On Tuesday afternoon, Senate Republicans successfully filibustered a military spending bill that would have repealed the military’s Don’t Ask/Don’t Tell policy on gay servicemen and women. More than half of the Senate—54 Democrats and two independents—supported the measure (as did Sen. Majority Leader Harry Reid, who voted no purely for procedural purposes); all the GOPers opposed it. But because breaking a filibuster requires 60 votes, the decisions of moderate Sens. Susan Collins, Olympia Snowe, and Scott Brown to join their obstructionist GOP colleagues ensured that gay people would still be unable to serve openly in the military.

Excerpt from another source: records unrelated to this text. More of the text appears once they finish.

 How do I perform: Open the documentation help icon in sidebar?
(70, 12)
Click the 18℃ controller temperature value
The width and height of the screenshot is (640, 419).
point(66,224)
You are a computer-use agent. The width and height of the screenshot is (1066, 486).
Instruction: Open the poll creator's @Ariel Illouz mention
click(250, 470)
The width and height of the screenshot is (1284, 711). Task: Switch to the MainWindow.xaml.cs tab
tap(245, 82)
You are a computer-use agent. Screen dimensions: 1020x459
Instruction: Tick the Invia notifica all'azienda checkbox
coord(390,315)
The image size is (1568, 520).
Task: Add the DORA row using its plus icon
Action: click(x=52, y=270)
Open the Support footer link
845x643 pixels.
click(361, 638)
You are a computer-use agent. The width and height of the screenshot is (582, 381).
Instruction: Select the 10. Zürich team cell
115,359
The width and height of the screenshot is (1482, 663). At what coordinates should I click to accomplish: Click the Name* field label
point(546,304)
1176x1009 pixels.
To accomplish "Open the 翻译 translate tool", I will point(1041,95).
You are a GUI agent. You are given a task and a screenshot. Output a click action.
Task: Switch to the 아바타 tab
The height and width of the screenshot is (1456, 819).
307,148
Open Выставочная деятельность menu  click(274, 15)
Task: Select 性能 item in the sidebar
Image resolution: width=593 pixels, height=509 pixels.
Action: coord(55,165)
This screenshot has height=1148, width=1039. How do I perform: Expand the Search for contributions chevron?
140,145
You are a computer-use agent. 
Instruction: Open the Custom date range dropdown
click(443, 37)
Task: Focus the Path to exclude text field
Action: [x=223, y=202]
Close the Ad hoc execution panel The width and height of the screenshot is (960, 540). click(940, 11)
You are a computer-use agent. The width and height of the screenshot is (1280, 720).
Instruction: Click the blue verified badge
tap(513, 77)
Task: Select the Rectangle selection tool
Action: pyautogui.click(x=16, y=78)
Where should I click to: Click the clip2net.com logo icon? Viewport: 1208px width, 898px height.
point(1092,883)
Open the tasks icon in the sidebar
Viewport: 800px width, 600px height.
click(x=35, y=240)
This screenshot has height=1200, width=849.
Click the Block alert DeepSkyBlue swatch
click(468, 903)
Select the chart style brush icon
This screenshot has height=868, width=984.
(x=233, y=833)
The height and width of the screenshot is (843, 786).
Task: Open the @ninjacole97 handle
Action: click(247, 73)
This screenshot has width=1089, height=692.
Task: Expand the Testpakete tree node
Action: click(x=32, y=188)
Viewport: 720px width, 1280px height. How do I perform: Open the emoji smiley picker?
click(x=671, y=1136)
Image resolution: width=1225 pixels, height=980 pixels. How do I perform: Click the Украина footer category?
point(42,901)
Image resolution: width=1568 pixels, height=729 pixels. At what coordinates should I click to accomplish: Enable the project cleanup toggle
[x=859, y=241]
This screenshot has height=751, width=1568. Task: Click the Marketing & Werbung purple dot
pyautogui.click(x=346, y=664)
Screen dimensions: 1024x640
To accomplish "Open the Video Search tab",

The repeal of DADT was one of President Barack Obama’s key campaign promises—one that he repeated in his first State of the Union address earlier this year. Now it’s a promise that may well wither, especially if Republicans gain control of the House in November. But as usual, the White House did little to publicly pressure Collins, Snowe, or Brown. Obama spent the day before the vote at a fundraiser in Pennsylvania and did little to draw attention to the upcoming vote and the GOP’s intrasingence. The White House wouldn’t even answer the New York Times‘ questions about the bill. Vice President Joe Biden, according to the White House, did call Snowe. But Obama did no lobbying of his own. Instead, the pressure politics were left to someone who’s never been elected to public office: a 24-year-old New Yorker named Stefani Germanotta—a.k.a. Lady Gaga.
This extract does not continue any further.